_INPUT MATERIAL_.
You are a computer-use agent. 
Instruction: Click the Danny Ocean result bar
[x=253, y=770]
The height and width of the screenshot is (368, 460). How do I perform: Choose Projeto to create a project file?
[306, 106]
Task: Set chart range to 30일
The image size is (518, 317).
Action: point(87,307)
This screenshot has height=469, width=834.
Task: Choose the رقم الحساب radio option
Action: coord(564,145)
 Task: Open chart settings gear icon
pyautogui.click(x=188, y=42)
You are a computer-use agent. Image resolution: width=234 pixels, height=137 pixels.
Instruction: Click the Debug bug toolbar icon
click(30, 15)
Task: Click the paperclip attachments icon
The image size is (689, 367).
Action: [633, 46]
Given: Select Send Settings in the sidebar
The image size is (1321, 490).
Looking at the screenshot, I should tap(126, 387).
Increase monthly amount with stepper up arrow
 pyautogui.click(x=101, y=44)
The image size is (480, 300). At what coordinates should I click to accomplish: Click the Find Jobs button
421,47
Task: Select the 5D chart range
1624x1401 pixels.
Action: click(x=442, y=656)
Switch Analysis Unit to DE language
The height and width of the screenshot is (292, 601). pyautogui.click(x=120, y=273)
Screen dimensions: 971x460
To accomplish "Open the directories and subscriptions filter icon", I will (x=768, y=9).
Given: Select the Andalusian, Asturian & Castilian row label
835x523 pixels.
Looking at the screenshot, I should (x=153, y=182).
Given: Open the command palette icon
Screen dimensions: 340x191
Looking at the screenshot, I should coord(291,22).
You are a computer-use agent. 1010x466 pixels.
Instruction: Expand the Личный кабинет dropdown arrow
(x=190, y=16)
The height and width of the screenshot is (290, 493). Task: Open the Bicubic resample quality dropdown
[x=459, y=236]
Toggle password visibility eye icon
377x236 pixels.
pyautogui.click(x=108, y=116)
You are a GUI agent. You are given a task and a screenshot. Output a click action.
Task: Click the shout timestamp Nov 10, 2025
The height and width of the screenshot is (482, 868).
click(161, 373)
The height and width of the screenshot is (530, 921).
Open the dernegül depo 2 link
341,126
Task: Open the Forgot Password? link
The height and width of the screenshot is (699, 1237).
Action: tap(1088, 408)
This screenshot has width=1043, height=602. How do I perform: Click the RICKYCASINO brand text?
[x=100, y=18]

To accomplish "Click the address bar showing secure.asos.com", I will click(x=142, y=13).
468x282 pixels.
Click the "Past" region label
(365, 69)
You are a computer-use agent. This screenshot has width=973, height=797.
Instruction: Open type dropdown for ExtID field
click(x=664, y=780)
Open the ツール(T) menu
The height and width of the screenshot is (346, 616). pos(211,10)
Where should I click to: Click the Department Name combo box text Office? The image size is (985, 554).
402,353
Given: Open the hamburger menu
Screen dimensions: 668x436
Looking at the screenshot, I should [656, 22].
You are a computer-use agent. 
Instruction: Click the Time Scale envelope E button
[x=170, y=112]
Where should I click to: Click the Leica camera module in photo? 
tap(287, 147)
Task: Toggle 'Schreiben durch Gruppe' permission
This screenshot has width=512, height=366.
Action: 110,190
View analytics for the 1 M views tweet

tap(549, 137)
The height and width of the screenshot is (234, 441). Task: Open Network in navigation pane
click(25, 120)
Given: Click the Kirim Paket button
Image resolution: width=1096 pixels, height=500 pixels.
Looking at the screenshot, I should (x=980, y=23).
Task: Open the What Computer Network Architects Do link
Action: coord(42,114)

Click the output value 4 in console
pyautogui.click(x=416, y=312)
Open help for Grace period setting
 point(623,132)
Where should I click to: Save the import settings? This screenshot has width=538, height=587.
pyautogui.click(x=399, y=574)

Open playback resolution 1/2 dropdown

_WORK ITEM_.
Could you show every line of the material that includes the string "Select"?

_YOUR SOLUTION_.
Given: Select Send Settings in the sidebar
Task: Select the 5D chart range
Given: Select the Andalusian, Asturian & Castilian row label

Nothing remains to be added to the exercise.